The retailer is committing to issuing a food-contact materials restricted substance list and requiring own brand suppliers to certify that all packaging and packaging components sold to Rite Aid comply with federal and state packaging laws, as well as the company’s corporate restricted list for food-contact packaging materials. Additionally, suppliers will be required to certify that restricted chemicals were not intentionally added to their packaging and do no exceed restriction limits outlined in the restricted substance list. 

Rite Aid also will be offering increased product transparency, requiring suppliers to provide additional disclosure for such generic ingredients as “fragrance” by December 2023. The company also will work to enhance consumer transparency efforts around such attributes as organic, non-GMO, cruelty-free and praraben-free to make it easier for customers to identify cleaner products. 

“Rite Aid’s RxEvolution is about promoting whole health, and we’re dedicated to ensuring that our merchandise is aligned to that goal,” said Erik Keptner, chief marketing and merchandising officer, Rite Aid. “We’re proud of our work to offer cleaner, more sustainable products. Our expanded commitment is another step forward in our journey to offer our customers product choices they can feel great about.”

◆ **Exercise goal**: Copy everything in the Rite Aid passage from "The retailer is" down to "restricted substance list.".

◆ **Material provided**:

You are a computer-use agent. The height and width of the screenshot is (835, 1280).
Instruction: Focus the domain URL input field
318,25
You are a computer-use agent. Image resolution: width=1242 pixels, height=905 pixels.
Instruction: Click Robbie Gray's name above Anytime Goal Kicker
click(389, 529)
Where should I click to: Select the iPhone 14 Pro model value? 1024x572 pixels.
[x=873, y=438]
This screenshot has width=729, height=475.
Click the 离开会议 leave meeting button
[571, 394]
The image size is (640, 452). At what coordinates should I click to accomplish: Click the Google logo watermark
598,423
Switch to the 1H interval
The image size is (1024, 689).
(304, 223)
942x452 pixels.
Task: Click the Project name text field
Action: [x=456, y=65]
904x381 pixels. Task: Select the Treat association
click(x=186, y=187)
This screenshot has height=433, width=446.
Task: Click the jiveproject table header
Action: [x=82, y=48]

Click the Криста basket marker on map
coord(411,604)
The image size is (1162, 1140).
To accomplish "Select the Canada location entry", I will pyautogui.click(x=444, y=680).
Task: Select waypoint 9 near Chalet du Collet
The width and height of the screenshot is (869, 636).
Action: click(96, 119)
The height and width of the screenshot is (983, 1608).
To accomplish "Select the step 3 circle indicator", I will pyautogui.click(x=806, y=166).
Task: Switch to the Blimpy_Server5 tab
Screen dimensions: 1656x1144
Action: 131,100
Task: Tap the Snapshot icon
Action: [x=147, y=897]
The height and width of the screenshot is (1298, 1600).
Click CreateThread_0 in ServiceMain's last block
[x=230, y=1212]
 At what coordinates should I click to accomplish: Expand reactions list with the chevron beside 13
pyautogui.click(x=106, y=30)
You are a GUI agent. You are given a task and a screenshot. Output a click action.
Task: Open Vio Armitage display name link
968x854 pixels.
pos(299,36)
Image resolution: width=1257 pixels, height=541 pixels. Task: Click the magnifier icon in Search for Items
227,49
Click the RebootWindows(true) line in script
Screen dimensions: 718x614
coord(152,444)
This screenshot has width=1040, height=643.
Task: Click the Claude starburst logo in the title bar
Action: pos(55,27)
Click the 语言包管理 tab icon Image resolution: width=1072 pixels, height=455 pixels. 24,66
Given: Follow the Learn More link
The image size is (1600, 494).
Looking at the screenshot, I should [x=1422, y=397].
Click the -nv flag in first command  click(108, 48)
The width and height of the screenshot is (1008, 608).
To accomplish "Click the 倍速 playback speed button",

◆ **Response box**:
The retailer is committing to issuing a food-contact materials restricted substance list and requiring own brand suppliers to certify that all packaging and packaging components sold to Rite Aid comply with federal and state packaging laws, as well as the company’s corporate restricted list for food-contact packaging materials. Additionally, suppliers will be required to certify that restricted chemicals were not intentionally added to their packaging and do no exceed restriction limits outlined in the restricted substance list.